"No taste for Eid since we were displaced from Afrin": a three-year story of displacement camps
Northern Aleppo countryside – Dijla Khalil – North-Press Agency
40 km away from their hometown, for three consecutive years, Afrin’s displaced people receive their Eid feast in the absence of most of its atmosphere. According to them, nothing indicates the passage of Eid in the camps they live in in the northern countryside of Aleppo. Displacement, dispersion of family members, and their separation from their homes and villages all steal the joy of Eid from them.
1,765 displaced families from the Afrin region , northwestern Syria, which includes 7,044 people, live in five camps in the northern countryside of Aleppo (al-Awda, Barkhwadan, Sardam, Shahba, and Afrin), according to the latest statistics of the Social Affairs Authority in the Autonomous Administration in Afrin.
Zahida Manan Abdo, a displaced woman from Qurna village in Afrin's Bulbul district, is sitting in front of her tent in Barkhwadan camp in Fafin village. "When Eid is mentioned, I remember how I used to spend it in my village, because my children and my grandchildren were gathering around me. I used to give them candy and exchange visits with the villagers," she says.

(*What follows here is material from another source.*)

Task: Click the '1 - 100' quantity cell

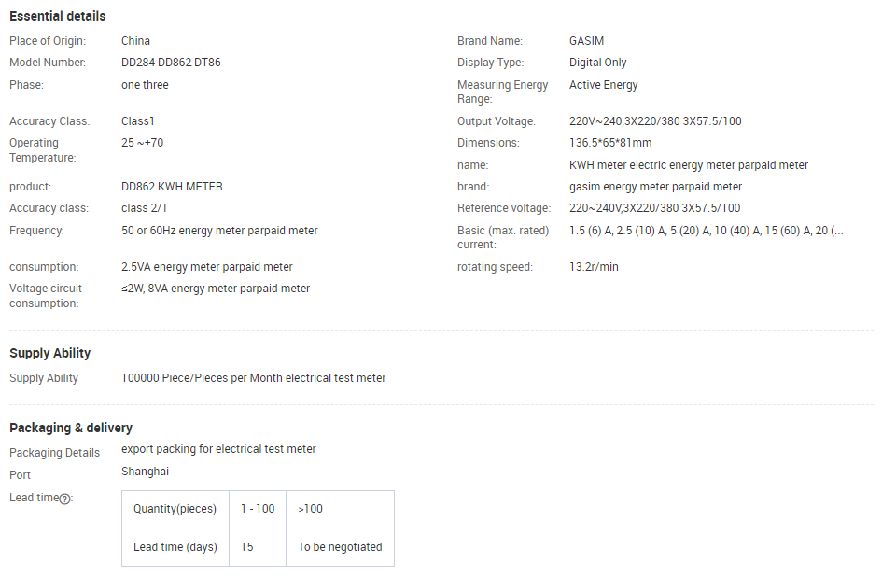Action: (258, 509)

"There is no taste for Eid in the camps; we are far from our homes," added Abdo, whose features do not inspire the joy of Eid.
The case of Ruwaida Bakr, displaced from the village of Jagla in Sheikh Hadid, is no different. "From the day we displaced from Afrin, Eid was absent. My family was separated due to the war. Each of them went to a different place and I could not visit the graves of my relatives, because of the takeover of Turkey and its affiliated armed groups over Afrin," Bakr added, shedding tears that she was "sorry for the atmosphere of Eid that she lost after being displaced from Afrin and before Turkey and its opposition groups took control of it. Eid meant joy and happiness to us, but we no longer felt its taste while I was away from my home and my olive trees."
Eid al-Fitr was preceded by preparations in Afrin's displacement camps, where women were forced to rely on food basket ingredients provided by the Autonomous Administration to prepare Eid pastries. The manufacture of pastries in tents came to bring happiness to the souls of children and feel the taste of Eid, but for adults, "Eid is no longer a joy after we moved away from Afrin," according to women displaced from the region.
Mahmoud Ibrahim Muhammad, displaced from Qoshu village in Bulbul, remembers the atmosphere of Eid that he used to spend in his village. "We used to visit graves and perform Eid rituals in the village mosque, and we gave sacrifices during the feasts, so the people gathered to have lunch in the village center," he added, sighing. "In the camp, we only greet each other and exchange visits only. There is no taste for Eid. I am far from my village customs. All days are the same since we were displaced."